Stored items ▸
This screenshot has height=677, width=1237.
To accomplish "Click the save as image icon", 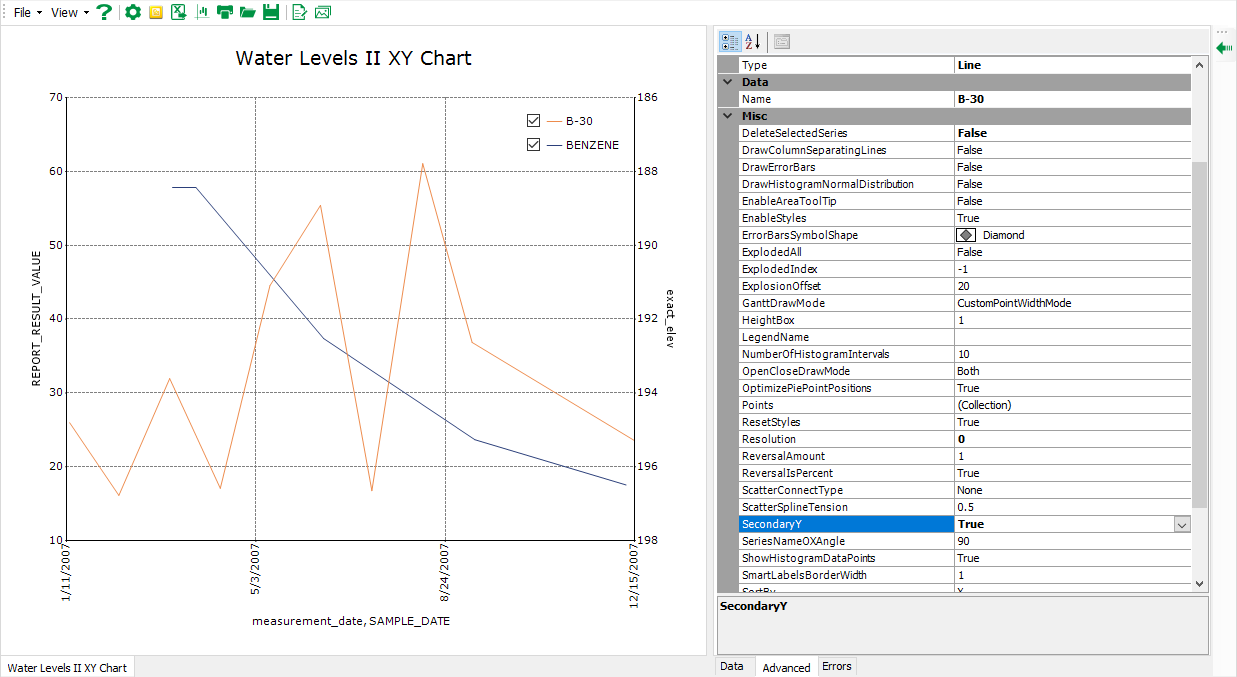I will point(322,12).
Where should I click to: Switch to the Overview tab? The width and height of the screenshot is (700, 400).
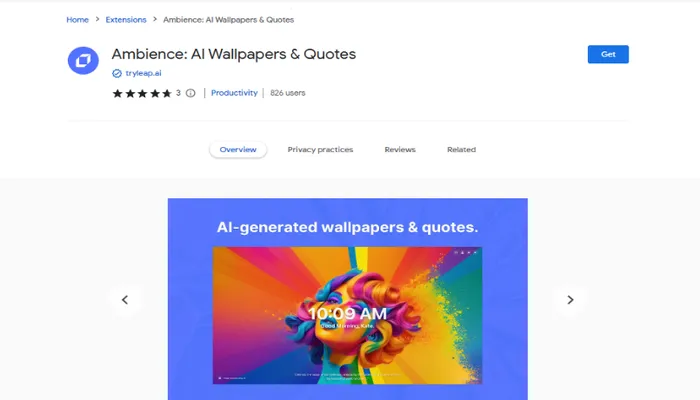(x=238, y=150)
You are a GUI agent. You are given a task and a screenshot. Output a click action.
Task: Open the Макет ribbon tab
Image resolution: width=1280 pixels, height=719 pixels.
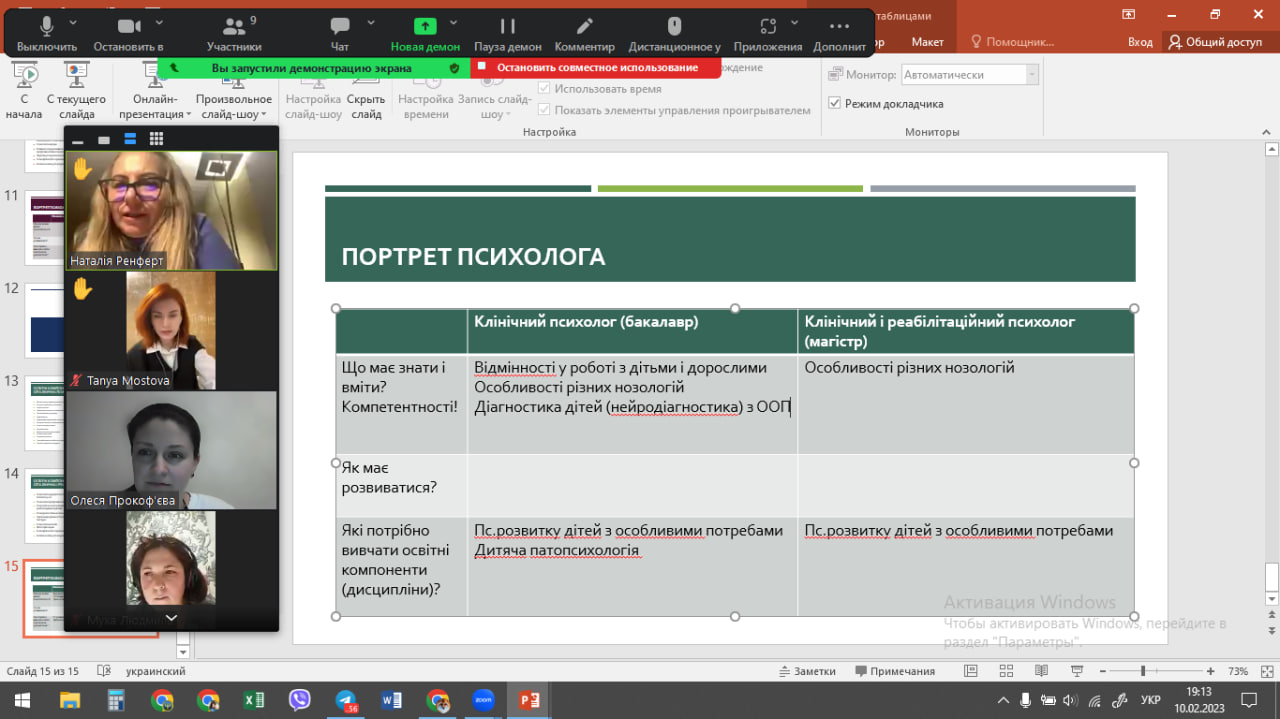(x=927, y=42)
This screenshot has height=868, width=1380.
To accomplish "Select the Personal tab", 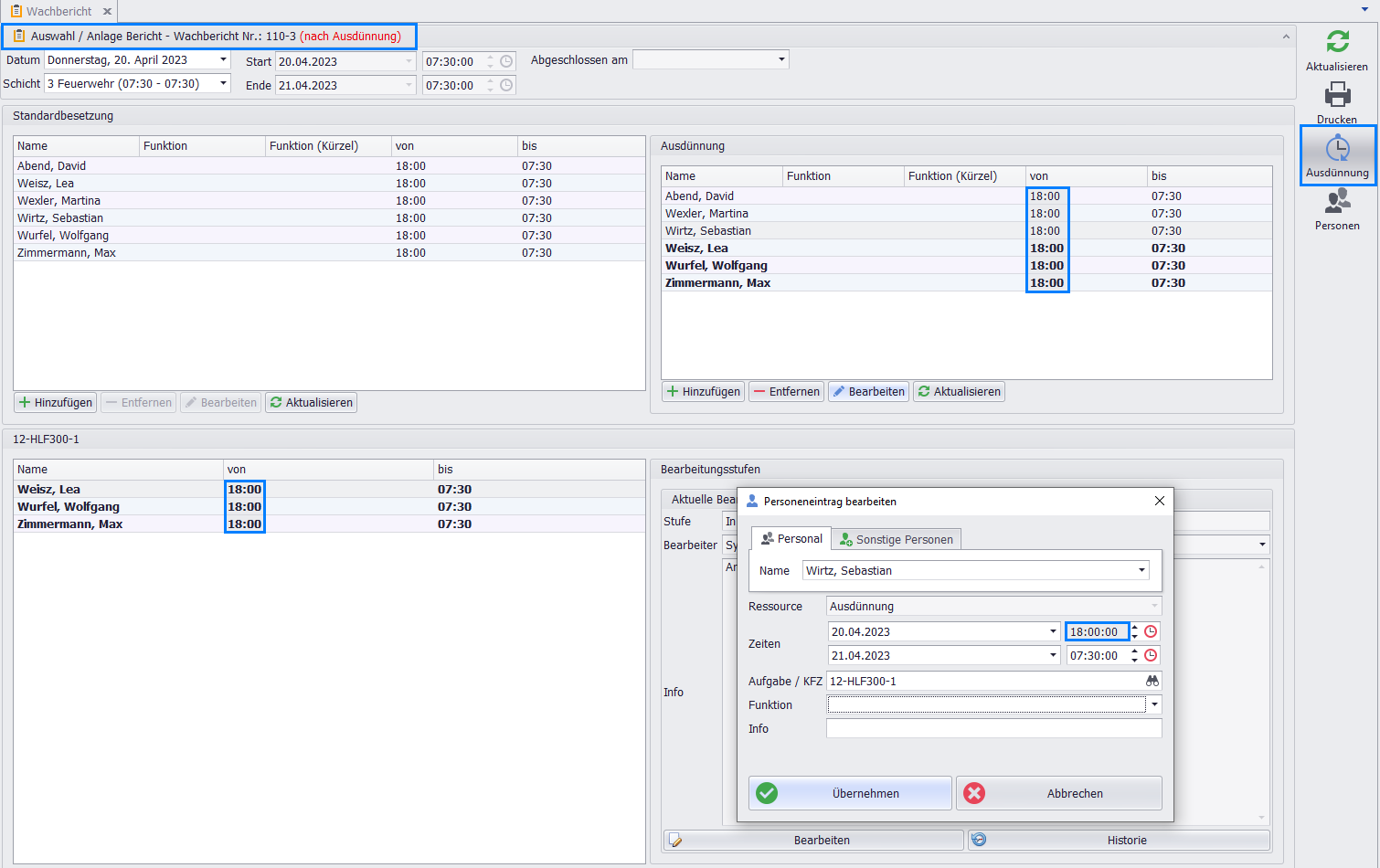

Aim of the exercise ▸
Reproduce the data from the line containing "Where should I" through the end, requests included. Multiply each coordinate in the answers by 0.75 and round to whole numbers, with halves rounded up. Give only those lines and leave out the pictures.

Solution below ▸
Where should I click to: Switch to the Overview tab? The width and height of the screenshot is (700, 400).
(x=179, y=113)
You are a GUI agent. You are given a task and a screenshot. Output a click action.
Task: Open the Макет ribbon tab
Image resolution: width=1280 pixels, height=719 pixels.
(x=695, y=32)
This screenshot has height=868, width=1380.
To accomplish "Select the Personal tab", 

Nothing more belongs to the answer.